I'm using Altair Monarch Classic and two times recently now I have tried to open pdf reports and instead of the data, random symbols and letters show up and my models won't work. Has something changed in my settings to cause this?

image

Tagged:

Best Answer

  • CPorthouse
    CPorthouse
    Altair Employee
    edited February 2021 Answer ✓

    The text layer also might have been damaged somehow.  While searching through our support database I came across a few suggestions:

    A quick and easy way to check to see if any text actually exists in a PDF file is to open it in Adobe Acrobat and use the Find feature to search for some text you can plainly see on screen. If the text is not found, the text layer has been damaged or does not exist, in which case the document is most likely an image and is therefore unreadable by Monarch or Acrobat.

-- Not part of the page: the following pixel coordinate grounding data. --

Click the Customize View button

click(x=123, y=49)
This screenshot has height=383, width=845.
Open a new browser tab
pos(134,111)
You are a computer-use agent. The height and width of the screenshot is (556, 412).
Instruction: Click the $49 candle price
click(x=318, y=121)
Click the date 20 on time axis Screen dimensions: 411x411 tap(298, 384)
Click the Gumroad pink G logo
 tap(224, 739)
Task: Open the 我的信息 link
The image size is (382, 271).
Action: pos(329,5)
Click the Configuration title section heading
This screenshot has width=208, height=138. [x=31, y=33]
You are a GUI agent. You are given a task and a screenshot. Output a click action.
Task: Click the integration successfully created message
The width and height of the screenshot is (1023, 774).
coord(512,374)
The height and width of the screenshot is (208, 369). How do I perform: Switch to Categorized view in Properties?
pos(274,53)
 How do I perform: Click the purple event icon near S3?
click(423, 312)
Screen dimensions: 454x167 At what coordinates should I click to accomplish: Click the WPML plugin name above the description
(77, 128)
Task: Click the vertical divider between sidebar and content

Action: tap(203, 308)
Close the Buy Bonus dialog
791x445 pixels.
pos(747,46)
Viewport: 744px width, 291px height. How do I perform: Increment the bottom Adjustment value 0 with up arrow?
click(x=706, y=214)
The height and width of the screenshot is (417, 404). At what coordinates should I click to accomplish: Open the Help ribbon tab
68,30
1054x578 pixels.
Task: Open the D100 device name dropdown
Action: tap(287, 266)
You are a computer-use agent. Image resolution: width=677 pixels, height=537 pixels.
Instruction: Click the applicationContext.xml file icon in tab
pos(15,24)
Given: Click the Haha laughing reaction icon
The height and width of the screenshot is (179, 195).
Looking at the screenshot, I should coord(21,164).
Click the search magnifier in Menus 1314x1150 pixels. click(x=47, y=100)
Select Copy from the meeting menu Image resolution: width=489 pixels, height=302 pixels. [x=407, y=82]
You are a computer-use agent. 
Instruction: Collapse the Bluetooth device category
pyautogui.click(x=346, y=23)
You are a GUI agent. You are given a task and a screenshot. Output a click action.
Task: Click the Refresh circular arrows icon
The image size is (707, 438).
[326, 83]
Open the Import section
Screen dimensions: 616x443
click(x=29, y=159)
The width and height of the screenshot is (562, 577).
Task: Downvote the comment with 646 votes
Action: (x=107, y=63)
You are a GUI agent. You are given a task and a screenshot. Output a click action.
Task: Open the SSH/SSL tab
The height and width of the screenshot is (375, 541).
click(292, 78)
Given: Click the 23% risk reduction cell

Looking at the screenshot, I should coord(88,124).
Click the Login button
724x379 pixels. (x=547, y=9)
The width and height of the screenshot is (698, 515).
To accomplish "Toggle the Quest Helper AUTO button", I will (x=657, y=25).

    Another test is to use the text extract tool in Acrobat. Copy some text and then paste it into Notepad. (Note: If the text extract tool fails to highlight any text when you left-click and drag over it, then the text you can see on screen is an image.) If the text you pasted into Notepad is not the same as the text you can see on the page of the PDF file, then the text layer is damaged.

    The following are common scenarios during which Monarch may not be able to import a particular PDF document, as well as some suggestions on handling them.

    Scanned PDF Files
    If a PDF file contains no text, it may actually be a scanned image or some other embedded image. A scanned image is a picture of a document, taken by a scanner, which is then embedded into a PDF document. Monarch cannot extract text from a picture. The only way to deal with images is to use OCR (optical character recognition) software to try and recognize and extract text from them. CAUTION: It is NOT recommended that OCR software be used with critical financial documents, due to the fact that the extraction accuracy varies with each document and the OCR software being used. It is very easy for small errors in the recognition to creep in when using OCR software, which may not be noticed until a review or audit of the data is performed.

    Damaged PDF Files
    Even if a PDF file may appear correctly in Adobe Acrobat, during the creation process the text layer may have become damaged beyond repair, the result being that Monarch is unable to extract text from it. Adobe Acrobat is able to detect and repair many small errors in PDF documents, so opening the offending PDF file in Acrobat and using the File > Save As menu option to re-save it as a new PDF file may correct the problem.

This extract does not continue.